VTC-Bench is organized into a three-tier cognitive hierarchy that maps the evolution of multimodal agents from passive visual sensing to active constructive reasoning:
- Tier 1: Visual Perception Enhancement: Foundational tasks including Robust OCR, Perceptual Restoration, and Attention Focusing. These require models to mitigate environmental interference and rectify geometric distortions.
- Tier 2: Quantitative Visual Estimation: Tasks including Measurement, Color, and Counting. These evaluate the model's capacity to perceive and precisely quantify physical attributes.
- Tier 3: Compositional Visual Reasoning: Advanced tasks including Chart, Math, and Spatial Reasoning. These demand complex logical deduction through multi-step tool orchestration and auxiliary construction.
VTC-Bench supports evaluating models across two distinct tool-use interaction paradigms:
- In this track, the agent utilizes a code interpreter to synthesize Python code for visual manipulation.
- Models must generate programmatic solutions using raw OpenCV (
cv2) code based on a strictly provided list of allowed capabilities and parameter logic.
- In this track, the agent interacts iteratively with predefined interfaces from a suite of 32 distinct tools (categorized into Geometry, Enhancement, Feature Extraction, and Drawing).

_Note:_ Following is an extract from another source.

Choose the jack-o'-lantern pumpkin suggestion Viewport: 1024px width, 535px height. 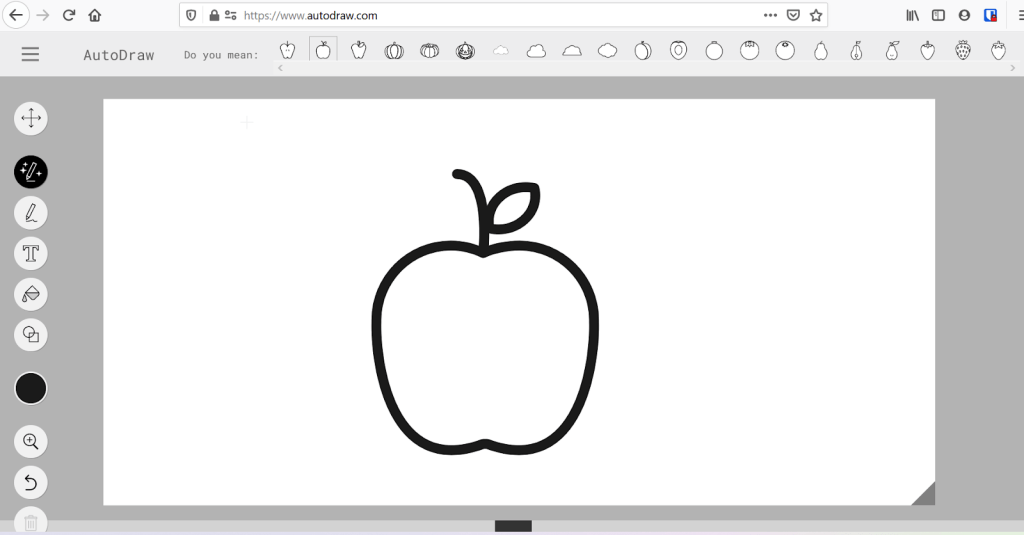(x=465, y=51)
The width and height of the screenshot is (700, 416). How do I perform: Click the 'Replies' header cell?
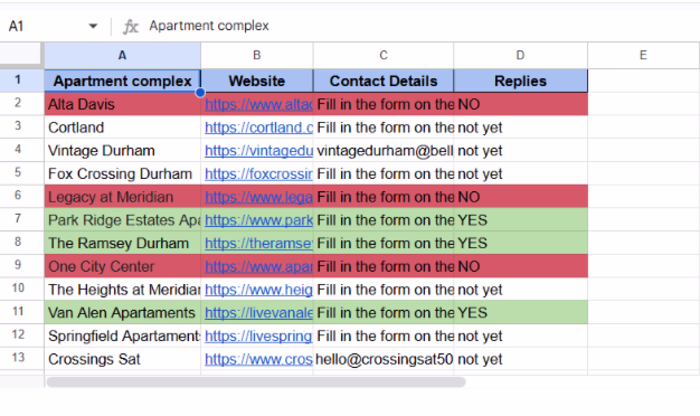[520, 81]
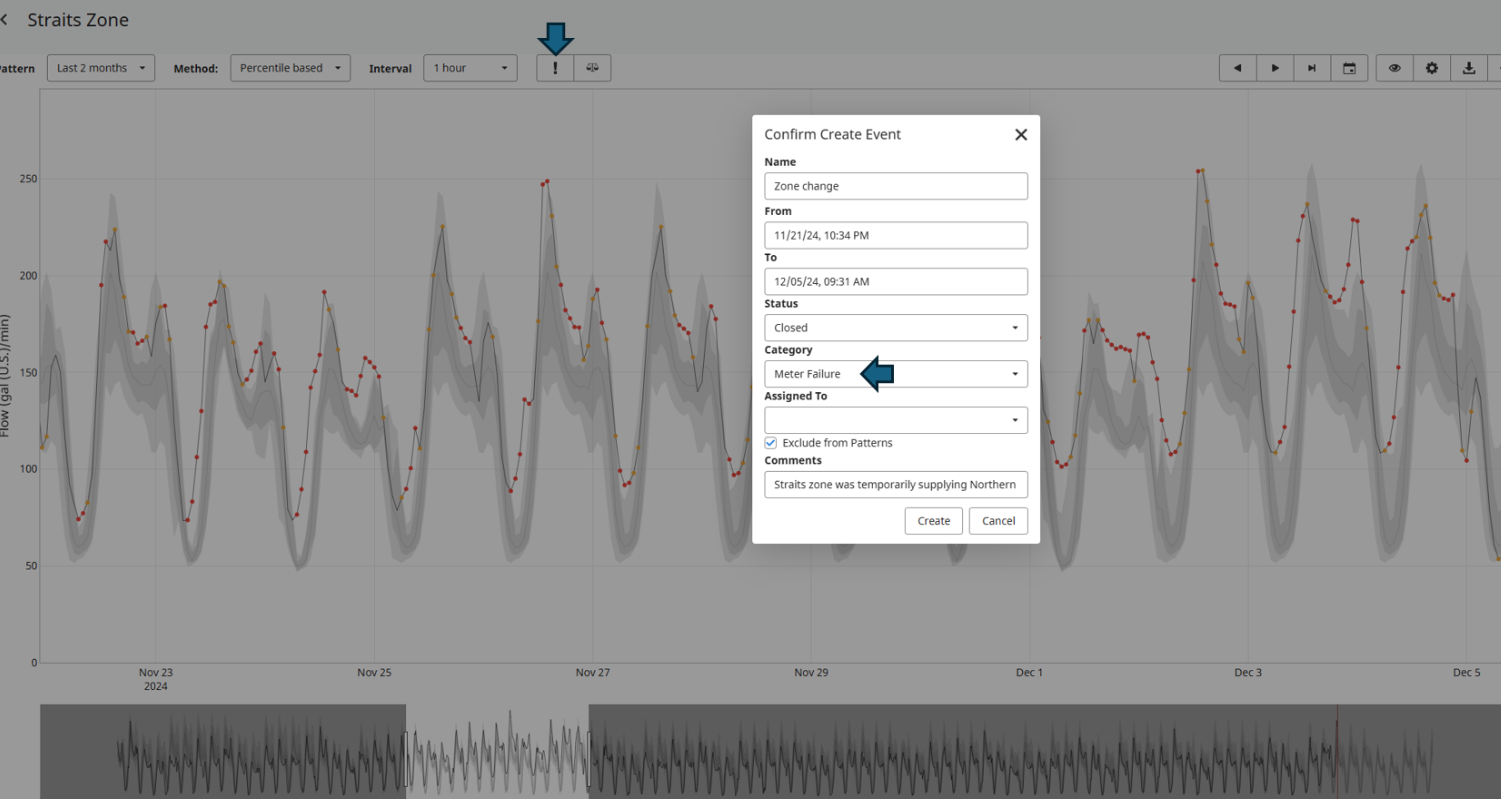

- We utilize frameworks like Qwen-Agent (for models with native tool-calling) or Thyme (for generating code/interfaces for open-source models) to manage the reasoning and execution layer.
Follow these steps to quickly set up the environment and run evaluations on VTC-Bench:
-
Install the
qwen-agentenvironment:pip install -U qwen-agent
-
Modify the configuration file: Update the evaluation settings (e.g., model API keys, paths) in the YAML configuration file according to your setup.
./eval_config/gpt_4o_interface.yaml -
Run the evaluation script: Execute the evaluation pipeline using the configured YAML file.
python VTC_Bench_Eval.py -c ./eval_config/gpt_4o_interface.yaml
VTC-Bench evaluates models across 9 diverse tasks requiring complex toolchaining:
- Attention Focusing: Re-orienting focus via spatial normalization (e.g., Rotate, Crop, Convert Color, Binarize).
- Chart: Simultaneous restoration, perception, and inference of chart data.
- Color: Quantifying color proportions using chromatic space manipulations.
- Counting: Overcoming visual occlusion using morphological utilities for "segment-and-count" pipelines.
- Math: STEM-oriented geometric reasoning requiring auxiliary lines.
- Measurement: Sub-pixel precision physical dimension estimation.
- Perceptual Restoration: Neutralizing haze and noise to recover semantic info.
- Robust OCR: Strategic planning to binarize and sharpen before text recognition under compound degradation.
- Spatial Reasoning: Transforming visual cues into precise spatial coordinates.